* [Work to be completed] Copy each of the rows below word for word, leaving out the pictures.

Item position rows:
━━━━━━━━━━━━━━━━

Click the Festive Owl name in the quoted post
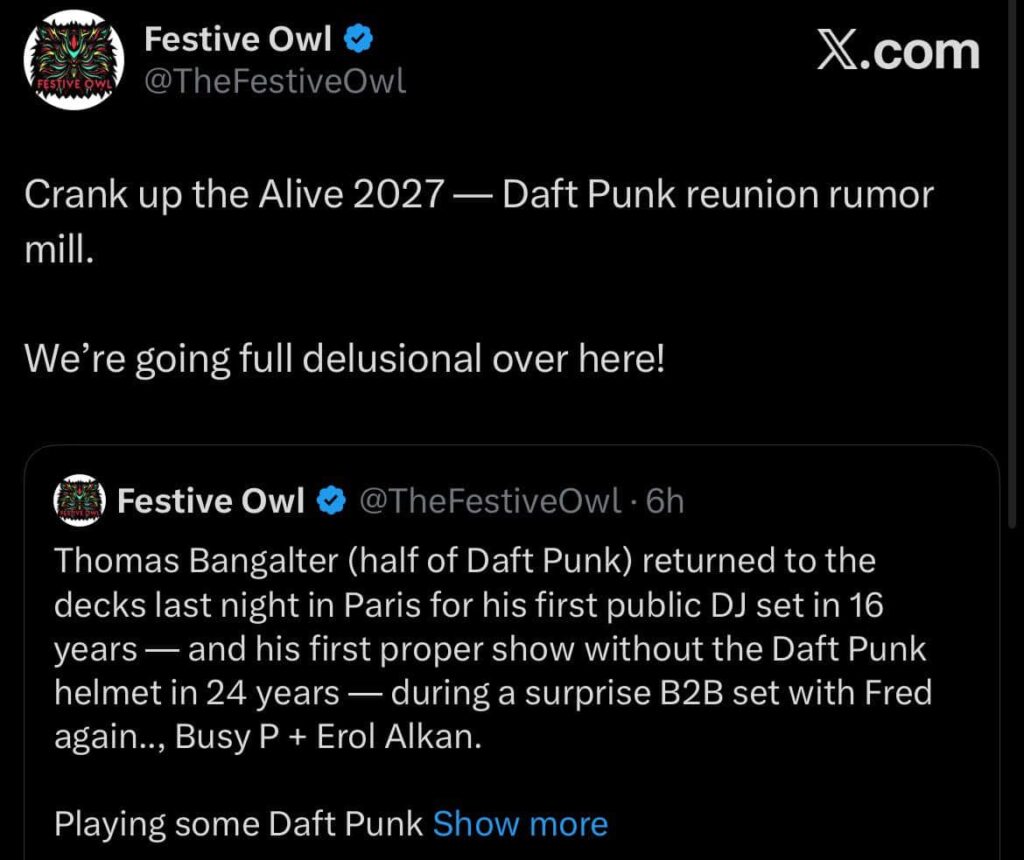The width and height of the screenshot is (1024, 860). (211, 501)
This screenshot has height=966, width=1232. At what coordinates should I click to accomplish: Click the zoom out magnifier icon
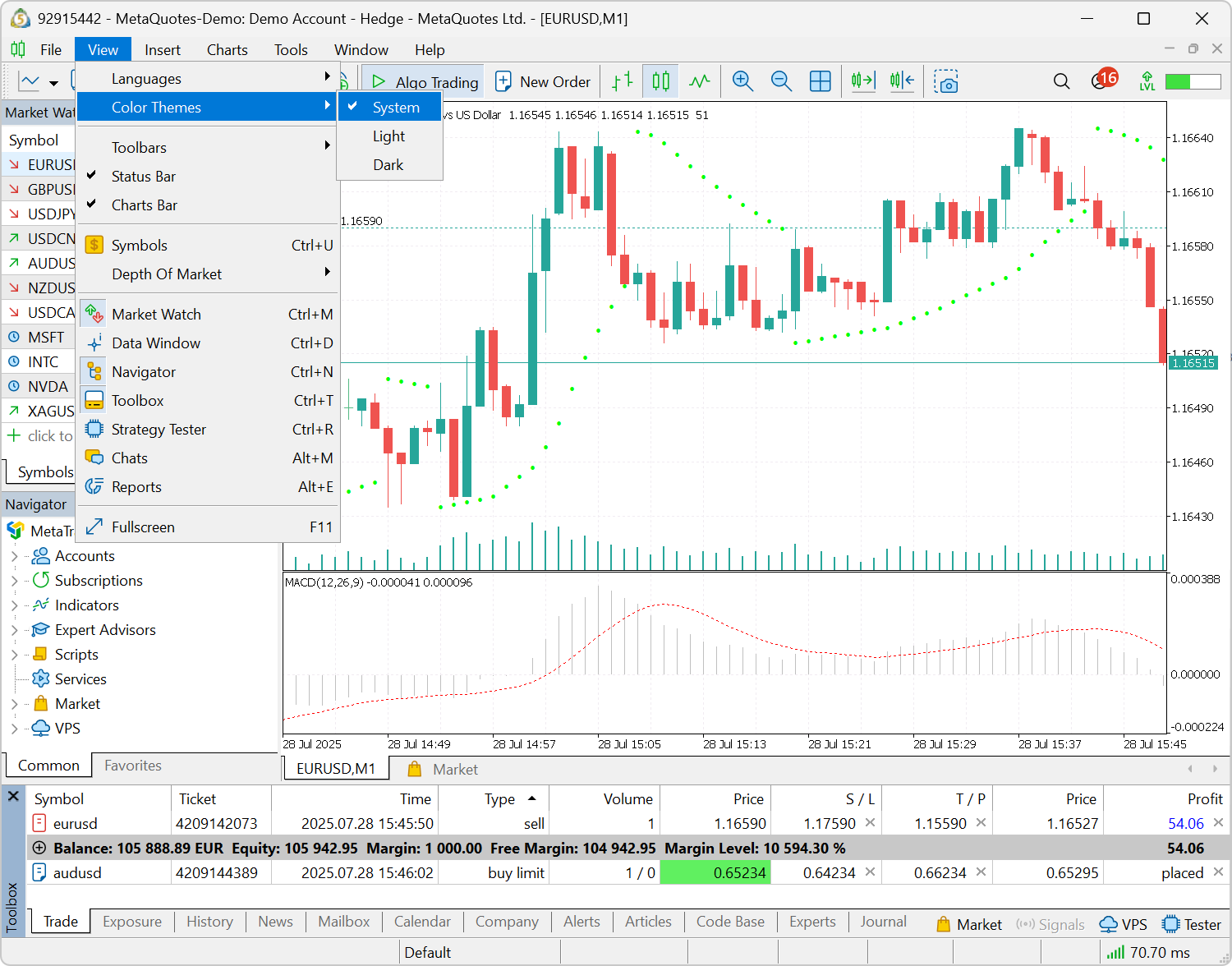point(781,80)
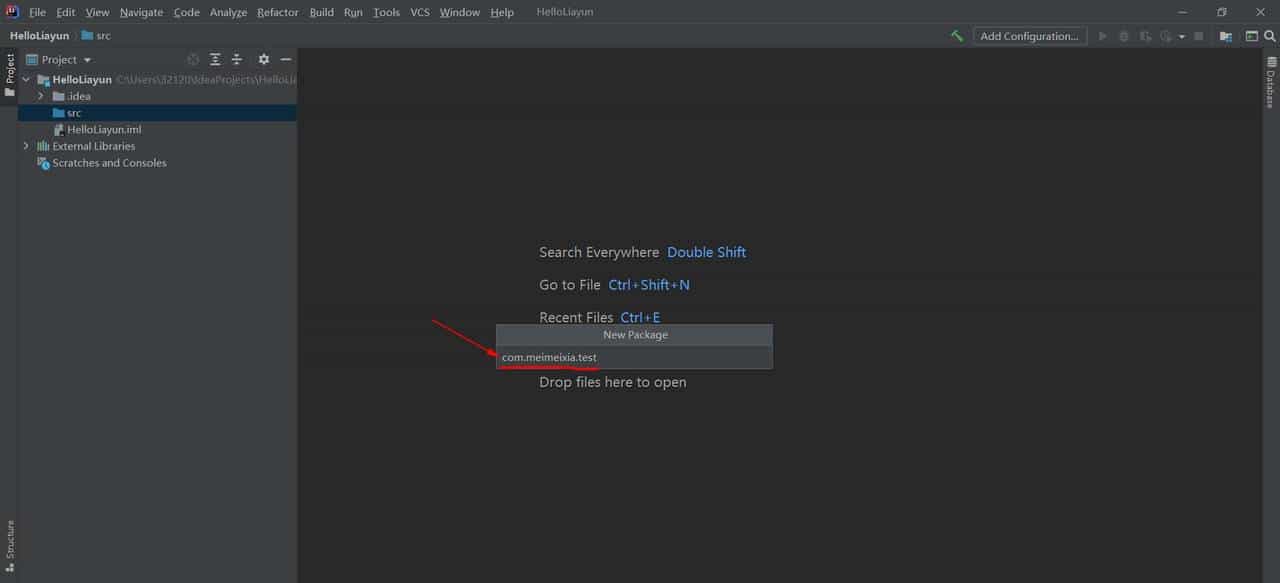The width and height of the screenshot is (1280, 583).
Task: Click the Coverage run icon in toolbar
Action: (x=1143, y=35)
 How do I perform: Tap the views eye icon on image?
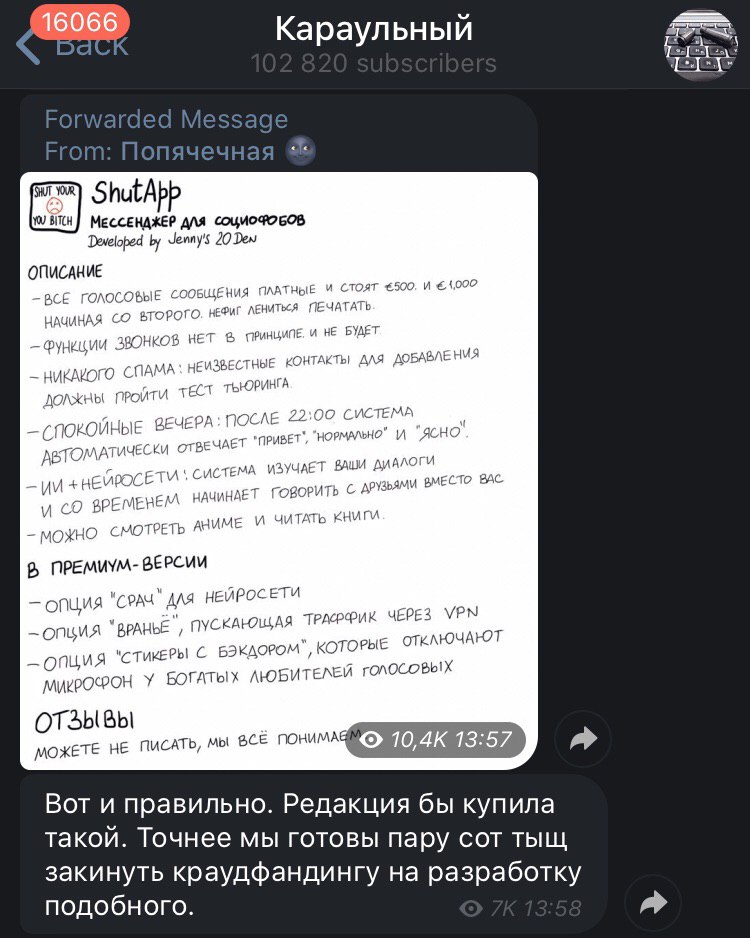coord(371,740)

━━━━━━━━━━━━━━━━

* [Exercise solution]
Click the Festive Owl name in the quoted post
The width and height of the screenshot is (1024, 860). (211, 501)
This screenshot has height=966, width=1232. At what coordinates should I click to accomplish: Click the zoom out magnifier icon
point(781,80)
The width and height of the screenshot is (1280, 583).
Task: Click the Coverage run icon in toolbar
Action: (x=1143, y=35)
 How do I perform: Tap the views eye icon on image?
coord(371,740)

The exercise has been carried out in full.